[Collected data]
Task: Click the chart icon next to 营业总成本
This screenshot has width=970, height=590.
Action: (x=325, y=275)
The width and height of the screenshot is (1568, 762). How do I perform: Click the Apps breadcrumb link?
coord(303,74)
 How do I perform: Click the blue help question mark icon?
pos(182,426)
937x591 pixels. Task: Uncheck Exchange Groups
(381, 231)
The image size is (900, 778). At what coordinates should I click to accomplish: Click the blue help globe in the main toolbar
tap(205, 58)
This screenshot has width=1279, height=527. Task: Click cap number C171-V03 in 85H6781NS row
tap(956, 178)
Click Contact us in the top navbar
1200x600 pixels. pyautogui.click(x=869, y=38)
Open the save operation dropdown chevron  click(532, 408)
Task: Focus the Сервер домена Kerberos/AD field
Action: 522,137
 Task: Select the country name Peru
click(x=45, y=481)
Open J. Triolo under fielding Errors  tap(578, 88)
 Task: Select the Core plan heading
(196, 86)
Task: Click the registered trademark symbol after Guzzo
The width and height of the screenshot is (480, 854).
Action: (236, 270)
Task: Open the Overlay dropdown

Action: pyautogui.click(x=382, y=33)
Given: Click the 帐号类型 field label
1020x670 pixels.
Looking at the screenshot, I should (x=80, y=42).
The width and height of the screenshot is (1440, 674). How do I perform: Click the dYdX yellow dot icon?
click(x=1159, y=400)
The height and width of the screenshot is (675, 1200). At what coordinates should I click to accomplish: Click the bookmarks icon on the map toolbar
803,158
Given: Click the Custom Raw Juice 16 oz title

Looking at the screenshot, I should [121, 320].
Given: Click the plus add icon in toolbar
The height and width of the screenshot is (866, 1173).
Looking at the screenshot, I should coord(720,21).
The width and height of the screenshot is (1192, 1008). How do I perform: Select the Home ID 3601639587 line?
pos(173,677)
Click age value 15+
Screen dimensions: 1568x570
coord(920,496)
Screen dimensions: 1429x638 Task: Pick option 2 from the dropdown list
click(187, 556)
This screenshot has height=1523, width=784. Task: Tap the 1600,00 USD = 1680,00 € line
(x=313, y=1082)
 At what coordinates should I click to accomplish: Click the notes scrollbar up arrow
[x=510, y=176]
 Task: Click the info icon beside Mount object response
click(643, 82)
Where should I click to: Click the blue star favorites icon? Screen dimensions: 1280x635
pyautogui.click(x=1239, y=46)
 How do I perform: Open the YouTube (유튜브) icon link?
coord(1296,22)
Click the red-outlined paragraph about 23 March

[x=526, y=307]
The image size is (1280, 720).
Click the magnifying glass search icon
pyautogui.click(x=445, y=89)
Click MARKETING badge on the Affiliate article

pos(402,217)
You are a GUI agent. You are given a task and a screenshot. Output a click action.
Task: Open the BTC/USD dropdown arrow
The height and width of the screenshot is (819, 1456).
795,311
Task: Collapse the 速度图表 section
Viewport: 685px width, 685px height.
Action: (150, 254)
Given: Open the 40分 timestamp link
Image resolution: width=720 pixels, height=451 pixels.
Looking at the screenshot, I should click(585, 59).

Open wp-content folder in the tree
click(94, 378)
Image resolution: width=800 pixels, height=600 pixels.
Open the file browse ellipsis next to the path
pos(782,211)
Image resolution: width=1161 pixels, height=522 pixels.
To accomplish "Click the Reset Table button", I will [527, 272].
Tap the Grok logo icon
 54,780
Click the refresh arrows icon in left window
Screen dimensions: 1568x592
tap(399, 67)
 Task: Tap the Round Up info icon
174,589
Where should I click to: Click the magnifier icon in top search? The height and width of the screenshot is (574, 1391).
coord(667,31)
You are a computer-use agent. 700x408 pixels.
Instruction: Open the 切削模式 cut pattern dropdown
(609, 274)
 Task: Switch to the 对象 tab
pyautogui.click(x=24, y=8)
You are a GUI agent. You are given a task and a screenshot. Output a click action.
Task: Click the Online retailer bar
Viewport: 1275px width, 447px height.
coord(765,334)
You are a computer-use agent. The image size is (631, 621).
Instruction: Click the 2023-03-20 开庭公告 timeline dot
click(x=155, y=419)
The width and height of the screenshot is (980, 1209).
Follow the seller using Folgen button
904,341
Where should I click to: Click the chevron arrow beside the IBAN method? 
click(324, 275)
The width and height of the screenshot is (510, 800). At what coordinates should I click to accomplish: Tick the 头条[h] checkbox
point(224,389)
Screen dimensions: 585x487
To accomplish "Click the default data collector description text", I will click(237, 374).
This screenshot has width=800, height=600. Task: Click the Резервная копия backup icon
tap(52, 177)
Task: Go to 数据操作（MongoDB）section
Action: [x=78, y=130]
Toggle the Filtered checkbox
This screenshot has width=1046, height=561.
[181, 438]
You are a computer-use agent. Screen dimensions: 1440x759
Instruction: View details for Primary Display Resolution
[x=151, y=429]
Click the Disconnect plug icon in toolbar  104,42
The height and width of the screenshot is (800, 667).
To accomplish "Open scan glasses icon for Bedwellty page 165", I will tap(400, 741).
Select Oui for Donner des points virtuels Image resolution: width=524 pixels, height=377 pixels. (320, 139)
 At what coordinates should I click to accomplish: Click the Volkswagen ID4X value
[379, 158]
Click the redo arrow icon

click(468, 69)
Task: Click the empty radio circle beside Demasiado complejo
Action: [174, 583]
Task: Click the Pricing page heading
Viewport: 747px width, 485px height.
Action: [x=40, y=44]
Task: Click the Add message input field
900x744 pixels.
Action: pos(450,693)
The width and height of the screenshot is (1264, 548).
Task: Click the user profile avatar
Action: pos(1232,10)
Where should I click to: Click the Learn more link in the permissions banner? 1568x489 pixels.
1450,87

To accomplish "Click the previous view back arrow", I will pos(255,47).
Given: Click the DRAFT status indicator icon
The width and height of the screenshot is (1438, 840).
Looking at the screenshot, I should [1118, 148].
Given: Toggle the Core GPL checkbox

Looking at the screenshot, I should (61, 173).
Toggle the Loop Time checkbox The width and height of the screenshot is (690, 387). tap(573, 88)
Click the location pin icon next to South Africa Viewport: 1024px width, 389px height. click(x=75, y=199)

(TASK INSTRUCTIONS) What lines in the data above carry "will"? Return them all.

(EXERCISE SOLUTION)
To accomplish "Click the Reset Table button", I will [527, 272].
To accomplish "Click the default data collector description text", I will click(237, 374).
To accomplish "Open scan glasses icon for Bedwellty page 165", I will tap(400, 741).
To accomplish "Click the previous view back arrow", I will pos(255,47).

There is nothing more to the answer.